> [Data for review]
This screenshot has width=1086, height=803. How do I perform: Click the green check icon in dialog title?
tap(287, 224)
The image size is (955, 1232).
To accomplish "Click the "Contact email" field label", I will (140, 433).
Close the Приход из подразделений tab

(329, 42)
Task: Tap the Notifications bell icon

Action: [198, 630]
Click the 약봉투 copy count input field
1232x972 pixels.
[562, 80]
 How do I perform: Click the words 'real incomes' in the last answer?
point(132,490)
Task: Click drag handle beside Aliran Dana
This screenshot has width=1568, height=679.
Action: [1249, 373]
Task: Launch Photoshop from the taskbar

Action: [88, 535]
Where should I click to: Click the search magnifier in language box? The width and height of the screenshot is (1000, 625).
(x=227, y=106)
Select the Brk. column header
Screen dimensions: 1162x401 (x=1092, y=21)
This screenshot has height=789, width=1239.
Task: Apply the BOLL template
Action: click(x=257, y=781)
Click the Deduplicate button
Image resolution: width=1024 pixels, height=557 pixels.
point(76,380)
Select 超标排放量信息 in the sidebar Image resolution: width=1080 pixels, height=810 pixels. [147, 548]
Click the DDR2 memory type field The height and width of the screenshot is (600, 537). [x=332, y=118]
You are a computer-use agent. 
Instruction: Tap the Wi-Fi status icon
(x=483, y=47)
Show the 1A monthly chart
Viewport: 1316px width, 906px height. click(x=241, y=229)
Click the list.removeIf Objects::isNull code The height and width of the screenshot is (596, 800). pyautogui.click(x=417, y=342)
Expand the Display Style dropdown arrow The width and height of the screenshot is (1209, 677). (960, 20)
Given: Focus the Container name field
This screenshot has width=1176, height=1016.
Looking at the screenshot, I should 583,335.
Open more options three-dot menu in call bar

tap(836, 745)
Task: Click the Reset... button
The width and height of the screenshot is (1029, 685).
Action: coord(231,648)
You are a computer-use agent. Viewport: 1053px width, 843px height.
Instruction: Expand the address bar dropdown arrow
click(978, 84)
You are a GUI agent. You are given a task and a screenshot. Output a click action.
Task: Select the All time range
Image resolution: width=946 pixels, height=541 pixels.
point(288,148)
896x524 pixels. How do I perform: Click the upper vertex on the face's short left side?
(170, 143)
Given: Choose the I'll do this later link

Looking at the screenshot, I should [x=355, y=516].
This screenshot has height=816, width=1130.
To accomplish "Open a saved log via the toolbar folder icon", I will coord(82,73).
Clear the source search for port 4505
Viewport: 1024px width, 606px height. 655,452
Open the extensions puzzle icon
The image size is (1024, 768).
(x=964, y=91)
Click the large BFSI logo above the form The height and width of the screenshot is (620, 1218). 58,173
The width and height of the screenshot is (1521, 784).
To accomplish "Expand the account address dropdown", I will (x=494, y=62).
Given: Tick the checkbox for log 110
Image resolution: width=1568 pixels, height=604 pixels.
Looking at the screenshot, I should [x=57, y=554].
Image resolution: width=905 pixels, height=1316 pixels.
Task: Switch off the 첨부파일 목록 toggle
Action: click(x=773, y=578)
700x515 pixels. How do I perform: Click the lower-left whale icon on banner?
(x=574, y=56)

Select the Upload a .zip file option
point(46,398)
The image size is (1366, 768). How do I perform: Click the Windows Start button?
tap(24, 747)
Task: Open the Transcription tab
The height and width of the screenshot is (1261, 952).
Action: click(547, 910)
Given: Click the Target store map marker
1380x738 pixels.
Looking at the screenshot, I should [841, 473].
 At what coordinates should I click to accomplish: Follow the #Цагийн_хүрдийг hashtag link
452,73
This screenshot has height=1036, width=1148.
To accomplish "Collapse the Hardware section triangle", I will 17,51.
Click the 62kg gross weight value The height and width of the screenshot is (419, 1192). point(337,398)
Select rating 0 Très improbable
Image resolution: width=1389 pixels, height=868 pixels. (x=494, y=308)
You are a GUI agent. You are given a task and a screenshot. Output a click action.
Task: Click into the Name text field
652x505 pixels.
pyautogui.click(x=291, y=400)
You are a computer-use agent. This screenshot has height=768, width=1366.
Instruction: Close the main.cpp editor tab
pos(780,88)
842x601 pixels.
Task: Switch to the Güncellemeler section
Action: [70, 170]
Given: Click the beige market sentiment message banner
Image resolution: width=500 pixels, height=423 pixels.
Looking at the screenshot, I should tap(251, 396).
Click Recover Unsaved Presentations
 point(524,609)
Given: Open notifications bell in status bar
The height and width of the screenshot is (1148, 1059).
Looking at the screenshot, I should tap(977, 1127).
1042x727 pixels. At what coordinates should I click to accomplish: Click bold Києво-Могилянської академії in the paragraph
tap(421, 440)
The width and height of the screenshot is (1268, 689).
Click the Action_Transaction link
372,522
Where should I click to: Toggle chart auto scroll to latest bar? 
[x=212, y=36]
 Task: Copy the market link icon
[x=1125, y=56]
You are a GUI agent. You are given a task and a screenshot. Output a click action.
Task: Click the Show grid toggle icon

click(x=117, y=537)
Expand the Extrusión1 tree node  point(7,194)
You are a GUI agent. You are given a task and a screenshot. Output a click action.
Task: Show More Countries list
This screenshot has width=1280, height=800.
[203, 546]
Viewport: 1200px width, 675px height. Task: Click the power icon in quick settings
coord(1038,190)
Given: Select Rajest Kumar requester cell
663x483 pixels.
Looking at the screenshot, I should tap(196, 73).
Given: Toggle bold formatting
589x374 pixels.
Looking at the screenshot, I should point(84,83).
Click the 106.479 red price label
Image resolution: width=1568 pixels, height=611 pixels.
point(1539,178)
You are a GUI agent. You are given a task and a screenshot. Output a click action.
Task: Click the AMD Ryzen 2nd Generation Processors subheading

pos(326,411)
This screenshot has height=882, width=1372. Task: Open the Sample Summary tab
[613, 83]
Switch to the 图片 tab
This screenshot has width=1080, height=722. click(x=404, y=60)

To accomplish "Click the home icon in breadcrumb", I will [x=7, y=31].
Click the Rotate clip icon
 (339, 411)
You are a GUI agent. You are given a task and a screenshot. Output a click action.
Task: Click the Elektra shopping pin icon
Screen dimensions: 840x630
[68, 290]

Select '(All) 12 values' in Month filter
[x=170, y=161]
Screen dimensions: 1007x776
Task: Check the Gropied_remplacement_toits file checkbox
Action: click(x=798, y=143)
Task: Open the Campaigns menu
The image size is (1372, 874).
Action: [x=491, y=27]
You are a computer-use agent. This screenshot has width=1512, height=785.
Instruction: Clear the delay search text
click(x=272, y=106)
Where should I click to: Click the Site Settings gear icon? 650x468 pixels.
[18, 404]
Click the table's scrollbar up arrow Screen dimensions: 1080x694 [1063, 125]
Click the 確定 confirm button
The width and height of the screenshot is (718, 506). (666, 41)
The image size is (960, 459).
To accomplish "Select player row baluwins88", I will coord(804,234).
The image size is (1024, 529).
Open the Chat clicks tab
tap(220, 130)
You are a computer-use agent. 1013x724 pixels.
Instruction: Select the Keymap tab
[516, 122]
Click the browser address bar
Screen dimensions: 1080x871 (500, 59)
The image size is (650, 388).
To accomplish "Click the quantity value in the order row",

> [What is expected] Output every line above so that it reads exactly as before.

> [Solution to this task]
This screenshot has width=1086, height=803. How do I perform: Click the green check icon in dialog title?
tap(287, 224)
The image size is (955, 1232).
To accomplish "Click the "Contact email" field label", I will (140, 433).
Close the Приход из подразделений tab

(329, 42)
Task: Tap the Notifications bell icon

Action: [198, 630]
Click the 약봉투 copy count input field
1232x972 pixels.
[562, 80]
 How do I perform: Click the words 'real incomes' in the last answer?
point(132,490)
Task: Click drag handle beside Aliran Dana
This screenshot has width=1568, height=679.
Action: [1249, 373]
Task: Launch Photoshop from the taskbar

Action: [88, 535]
Where should I click to: Click the search magnifier in language box? The width and height of the screenshot is (1000, 625).
(x=227, y=106)
Select the Brk. column header
Screen dimensions: 1162x401 (x=1092, y=21)
This screenshot has height=789, width=1239.
Task: Apply the BOLL template
Action: click(x=257, y=781)
Click the Deduplicate button
Image resolution: width=1024 pixels, height=557 pixels.
point(76,380)
Select 超标排放量信息 in the sidebar Image resolution: width=1080 pixels, height=810 pixels. [147, 548]
Click the DDR2 memory type field The height and width of the screenshot is (600, 537). [x=332, y=118]
You are a computer-use agent. 
Instruction: Tap the Wi-Fi status icon
(x=483, y=47)
Show the 1A monthly chart
Viewport: 1316px width, 906px height. click(x=241, y=229)
Click the list.removeIf Objects::isNull code The height and width of the screenshot is (596, 800). pyautogui.click(x=417, y=342)
Expand the Display Style dropdown arrow The width and height of the screenshot is (1209, 677). (960, 20)
Given: Focus the Container name field
This screenshot has width=1176, height=1016.
Looking at the screenshot, I should 583,335.
Open more options three-dot menu in call bar

tap(836, 745)
Task: Click the Reset... button
The width and height of the screenshot is (1029, 685).
Action: coord(231,648)
You are a computer-use agent. Viewport: 1053px width, 843px height.
Instruction: Expand the address bar dropdown arrow
click(978, 84)
You are a GUI agent. You are given a task and a screenshot. Output a click action.
Task: Select the All time range
Image resolution: width=946 pixels, height=541 pixels.
point(288,148)
896x524 pixels. How do I perform: Click the upper vertex on the face's short left side?
(170, 143)
Given: Choose the I'll do this later link

Looking at the screenshot, I should [x=355, y=516].
This screenshot has height=816, width=1130.
To accomplish "Open a saved log via the toolbar folder icon", I will coord(82,73).
Clear the source search for port 4505
Viewport: 1024px width, 606px height. 655,452
Open the extensions puzzle icon
The image size is (1024, 768).
(x=964, y=91)
Click the large BFSI logo above the form The height and width of the screenshot is (620, 1218). 58,173
The width and height of the screenshot is (1521, 784).
To accomplish "Expand the account address dropdown", I will (x=494, y=62).
Given: Tick the checkbox for log 110
Image resolution: width=1568 pixels, height=604 pixels.
Looking at the screenshot, I should [x=57, y=554].
Image resolution: width=905 pixels, height=1316 pixels.
Task: Switch off the 첨부파일 목록 toggle
Action: click(x=773, y=578)
700x515 pixels. How do I perform: Click the lower-left whale icon on banner?
(x=574, y=56)

Select the Upload a .zip file option
point(46,398)
The image size is (1366, 768). How do I perform: Click the Windows Start button?
tap(24, 747)
Task: Open the Transcription tab
The height and width of the screenshot is (1261, 952).
Action: click(547, 910)
Given: Click the Target store map marker
1380x738 pixels.
Looking at the screenshot, I should [841, 473].
 At what coordinates should I click to accomplish: Follow the #Цагийн_хүрдийг hashtag link
452,73
This screenshot has height=1036, width=1148.
To accomplish "Collapse the Hardware section triangle", I will 17,51.
Click the 62kg gross weight value The height and width of the screenshot is (419, 1192). point(337,398)
Select rating 0 Très improbable
Image resolution: width=1389 pixels, height=868 pixels. (x=494, y=308)
You are a GUI agent. You are given a task and a screenshot. Output a click action.
Task: Click into the Name text field
652x505 pixels.
pyautogui.click(x=291, y=400)
You are a computer-use agent. This screenshot has height=768, width=1366.
Instruction: Close the main.cpp editor tab
pos(780,88)
842x601 pixels.
Task: Switch to the Güncellemeler section
Action: [70, 170]
Given: Click the beige market sentiment message banner
Image resolution: width=500 pixels, height=423 pixels.
Looking at the screenshot, I should tap(251, 396).
Click Recover Unsaved Presentations
 point(524,609)
Given: Open notifications bell in status bar
The height and width of the screenshot is (1148, 1059).
Looking at the screenshot, I should tap(977, 1127).
1042x727 pixels. At what coordinates should I click to accomplish: Click bold Києво-Могилянської академії in the paragraph
tap(421, 440)
The width and height of the screenshot is (1268, 689).
Click the Action_Transaction link
372,522
Where should I click to: Toggle chart auto scroll to latest bar? 
[x=212, y=36]
 Task: Copy the market link icon
[x=1125, y=56]
You are a GUI agent. You are given a task and a screenshot. Output a click action.
Task: Click the Show grid toggle icon

click(x=117, y=537)
Expand the Extrusión1 tree node  point(7,194)
You are a GUI agent. You are given a task and a screenshot. Output a click action.
Task: Show More Countries list
This screenshot has width=1280, height=800.
[203, 546]
Viewport: 1200px width, 675px height. Task: Click the power icon in quick settings
coord(1038,190)
Given: Select Rajest Kumar requester cell
663x483 pixels.
Looking at the screenshot, I should tap(196, 73).
Given: Toggle bold formatting
589x374 pixels.
Looking at the screenshot, I should point(84,83).
Click the 106.479 red price label
Image resolution: width=1568 pixels, height=611 pixels.
point(1539,178)
You are a GUI agent. You are given a task and a screenshot. Output a click action.
Task: Click the AMD Ryzen 2nd Generation Processors subheading

pos(326,411)
This screenshot has height=882, width=1372. Task: Open the Sample Summary tab
[613, 83]
Switch to the 图片 tab
This screenshot has width=1080, height=722. click(x=404, y=60)

To accomplish "Click the home icon in breadcrumb", I will [x=7, y=31].
Click the Rotate clip icon
 (339, 411)
You are a GUI agent. You are given a task and a screenshot. Output a click action.
Task: Click the Elektra shopping pin icon
Screen dimensions: 840x630
[68, 290]

Select '(All) 12 values' in Month filter
[x=170, y=161]
Screen dimensions: 1007x776
Task: Check the Gropied_remplacement_toits file checkbox
Action: click(x=798, y=143)
Task: Open the Campaigns menu
The image size is (1372, 874).
Action: [x=491, y=27]
You are a computer-use agent. This screenshot has width=1512, height=785.
Instruction: Clear the delay search text
click(x=272, y=106)
Where should I click to: Click the Site Settings gear icon? 650x468 pixels.
[18, 404]
Click the table's scrollbar up arrow Screen dimensions: 1080x694 [1063, 125]
Click the 確定 confirm button
The width and height of the screenshot is (718, 506). (666, 41)
The image size is (960, 459).
To accomplish "Select player row baluwins88", I will coord(804,234).
The image size is (1024, 529).
Open the Chat clicks tab
tap(220, 130)
You are a computer-use agent. 1013x724 pixels.
Instruction: Select the Keymap tab
[516, 122]
Click the browser address bar
Screen dimensions: 1080x871 (500, 59)
The image size is (650, 388).
To accomplish "Click the quantity value in the order row",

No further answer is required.